Obama's increased use of that ultimate incumbent perk, Air Force One, raises quadrennial questions.
WASHINGTON - Facing 5,000 enthusiastic students at Florida Atlantic University, President Obama rolled up his sleeves and raised his voice to chastise Republicans for their spending cuts and "broken-down theories," evoking chants of "Four more years!"
And that was the nonpolitical stop on Obama's swing-state itinerary. The president sandwiched the speech, billed as an official address on his so-called Buffett Rule for a minimum tax rate for the wealthiest Americans, amid three overtly partisan fundraisers that accounted for the bulk of his time along the South Florida coast.
Mixing policy and politics, Obama is picking up the pace of his travel with that ultimate incumbent's perk -- unlimited use of Air Force One. The trips are mostly to about a dozen swing states that will decide the election and to two reliably Democratic ones for campaign money.
Vice President Joe Biden and First Lady Michelle Obama also are increasingly stumping around the country as the campaign seeks to counter a building wave of GOP cash.
The trips yield a payoff not only in donations, but also in local headlines trumpeting Obama's message of the day. Taken together, they raise the quadrennial question of how much of a president's travel should be paid for by taxpayers and how much by his party.
"It's very opaque," said Meredith McGehee, policy director of the Campaign Legal Center, a nonpartisan group. "You're kind of left in the position of, 'Trust us; we're doing it right.'"
'The campaign will follow all rules'
Since Obama filed for re-election a year ago, he has taken 60 domestic trips, of which 26 included fundraisers, said Mark Knoller, a White House correspondent for CBS News. His count shows that since Obama took office, his most frequent destinations besides Maryland, Virginia and Illinois, his home state, have been fundraising centers and swing states: New York (23 visits), Ohio (20), Florida (16), Pennsylvania (15), Michigan (11), California and North Carolina (10 each), Massachusetts (9), Wisconsin (8), Iowa and Nevada (7 each), and Colorado (6).
Officials at the White House, the Chicago campaign headquarters and the Democratic National Committee declined to say how they decide which events are political and how much to reimburse the government. That secrecy has a tradition dating at least to the late 1970s. Katie Hogan, a campaign spokeswoman, said, "The campaign will follow all rules and pay for the portion of travel that relates to political events, as has been true for previous incumbent presidential candidates."

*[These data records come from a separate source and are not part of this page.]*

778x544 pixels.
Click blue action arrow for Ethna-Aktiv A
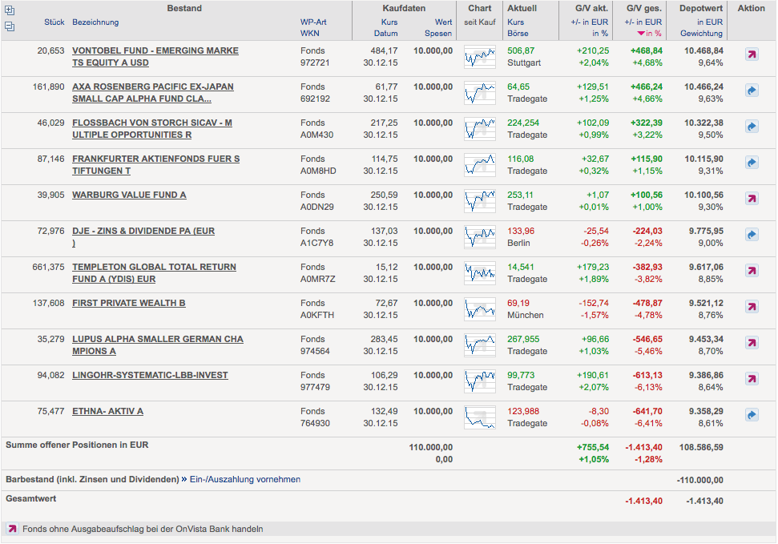(752, 414)
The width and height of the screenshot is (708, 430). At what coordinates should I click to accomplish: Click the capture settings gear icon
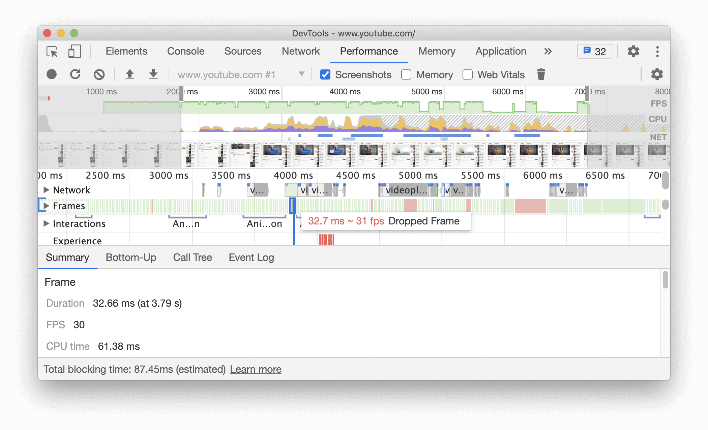[657, 74]
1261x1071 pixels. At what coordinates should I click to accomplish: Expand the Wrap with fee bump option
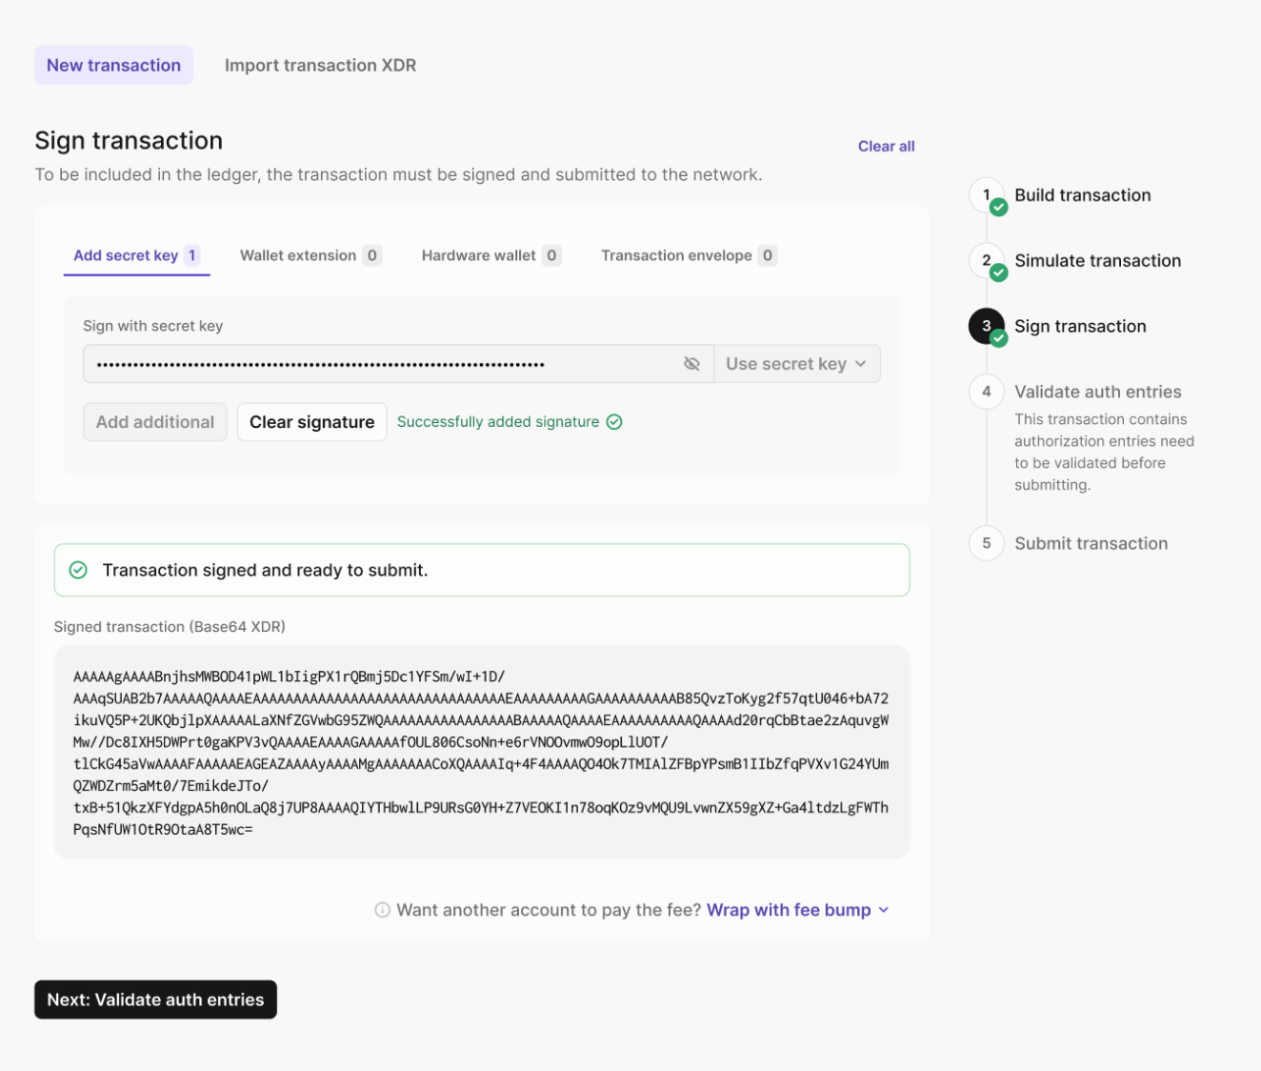point(797,910)
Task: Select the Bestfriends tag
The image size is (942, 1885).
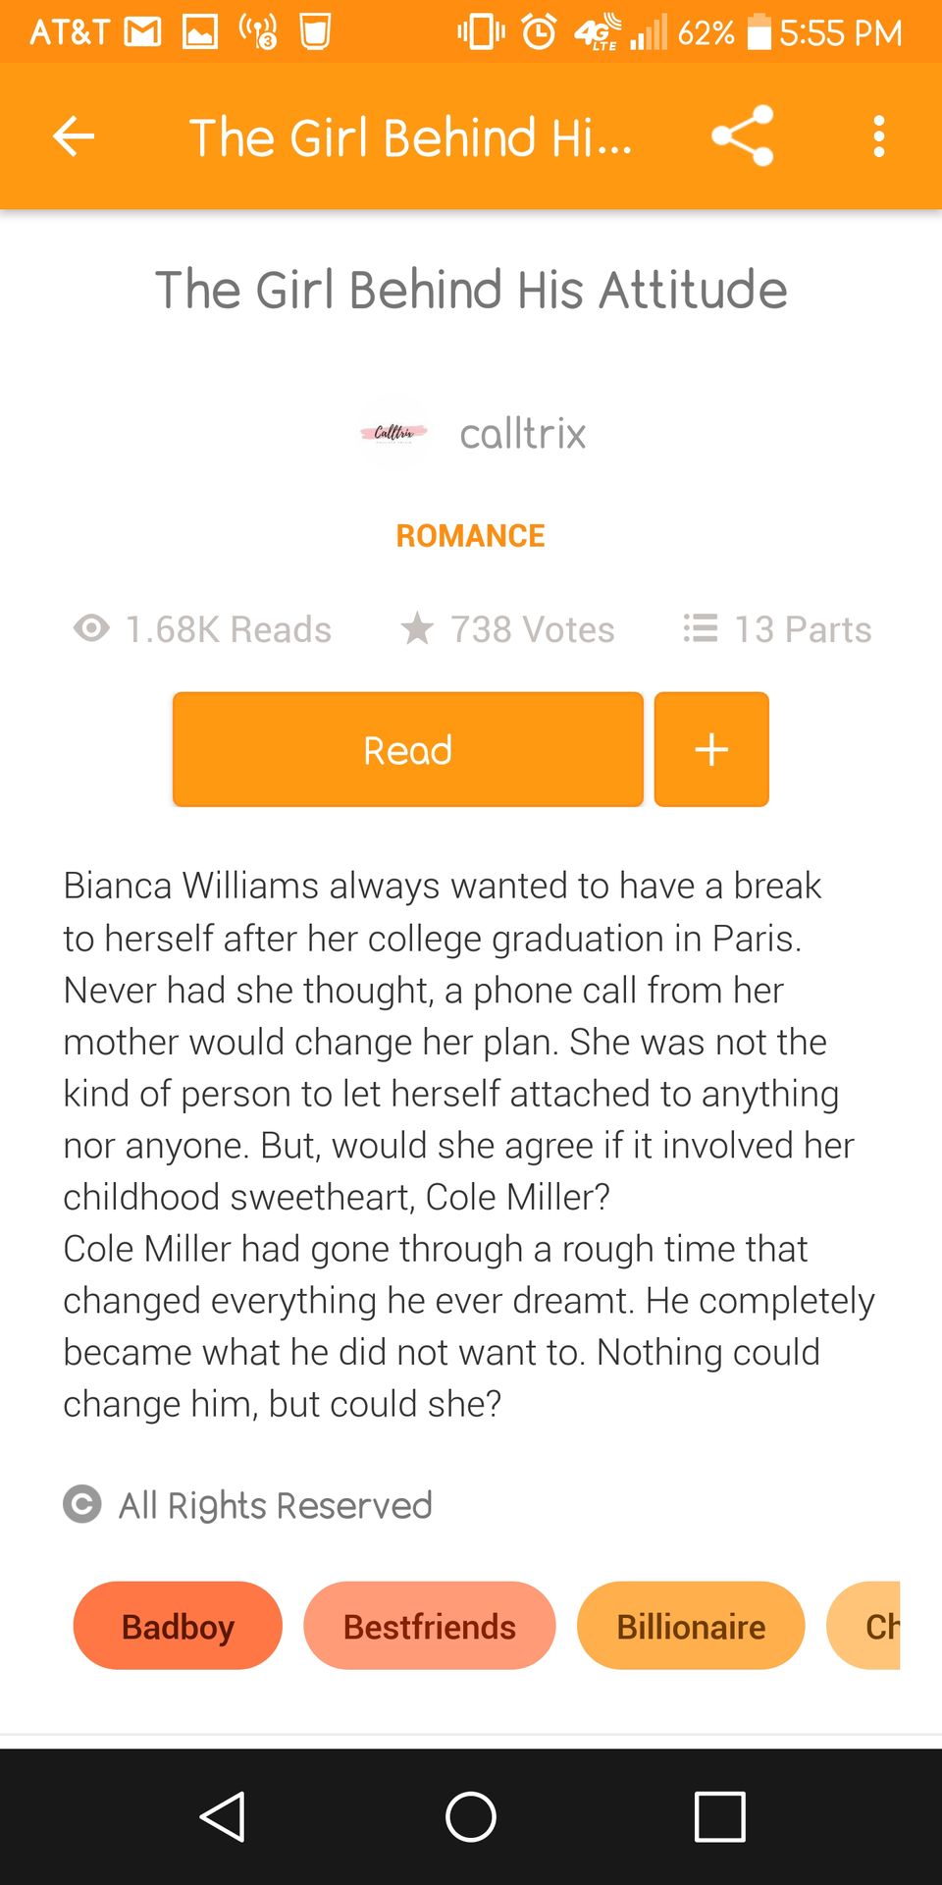Action: pos(430,1626)
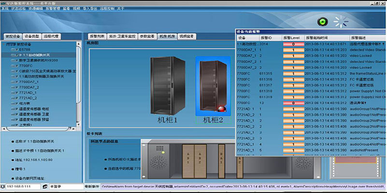The image size is (387, 193).
Task: Open the 远程控制 menu
Action: click(x=107, y=8)
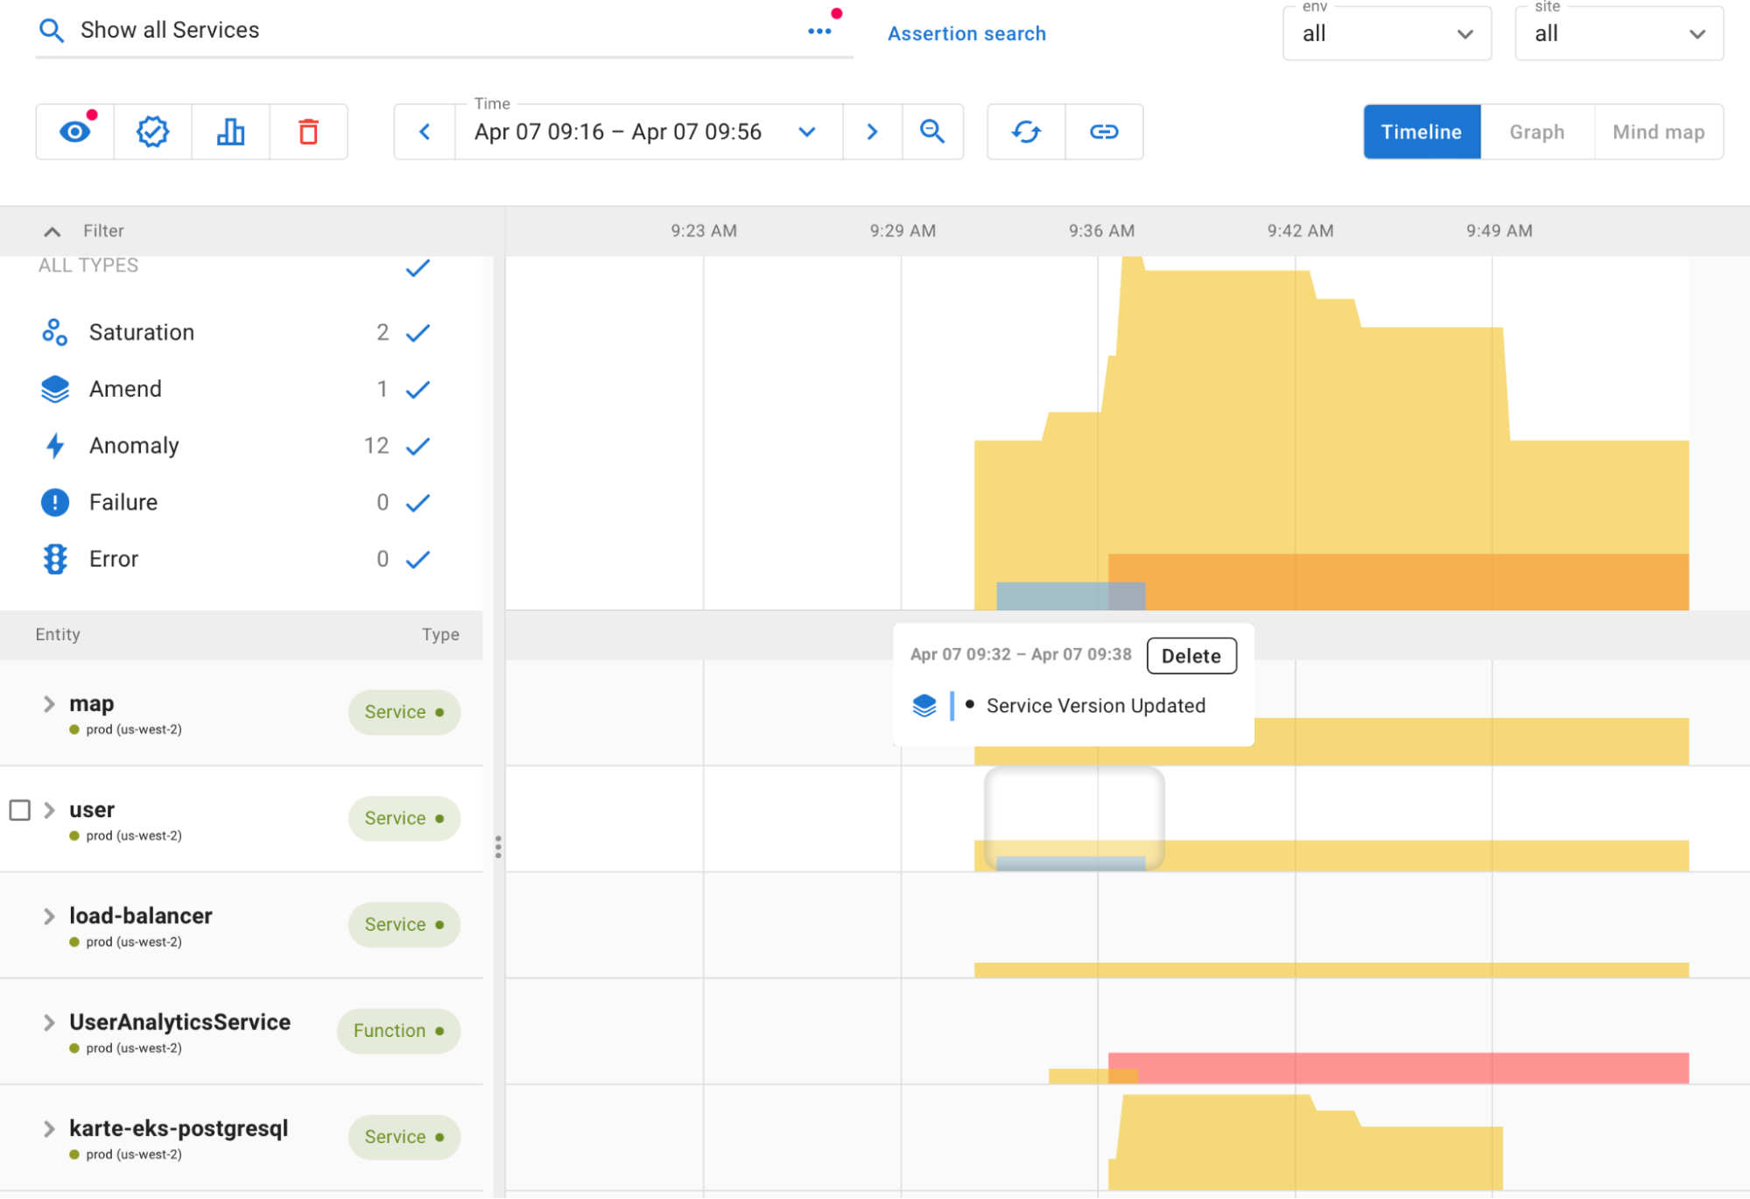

The Democratic Party is probably paying more than other presidents because of a regulatory change in 2010. Instead of repaying the government based on the cost of first-class commercial airfare, as presidents had since Jimmy Carter defeated Gerald Ford, reimbursements must now reflect the cost of chartering a 737. (Air Force One, the name for whichever plane in the fleet carries the president, is usually a 747.)
Past presidents have been accused of adding official events to political trips to reduce their campaign's spending, but Schultz said that was no longer an issue.
The Democratic Party's latest monthly report of travel reimbursements, filed last week to the Federal Election Commission, had entries like $3.82 for "White House Airlift In-flight services" -- a sandwich perhaps? -- and 23 payments totaling nearly $100,000 for airfare, including $95,759.10 to White House Airlift Operations and $3,833.19 to the Treasury Department.
Striking a balance
Expenses are not limited to Air Force One, which costs $179,750 an hour for "fuel, flight consumables, depot repairs, aircraft overhaul and engine overhaul," the Pentagon said. For years, presidential travel has included at least two other aircraft: a backup plane and a military cargo plane to ferry Secret Service vehicles, helicopters on occasion and the president's limousine.
Michael Berman, who was a lawyer in the Carter White House, said the Ford White House sought to make nearly full reimbursements for campaign-related use of Air Force One. But Berman devised the first-class airfare formulation that both parties used until 2010. "You don't want to penalize the person who's in office," he said, by forcing him to cover all expenses for security, for example. "But they also shouldn't have an advantage."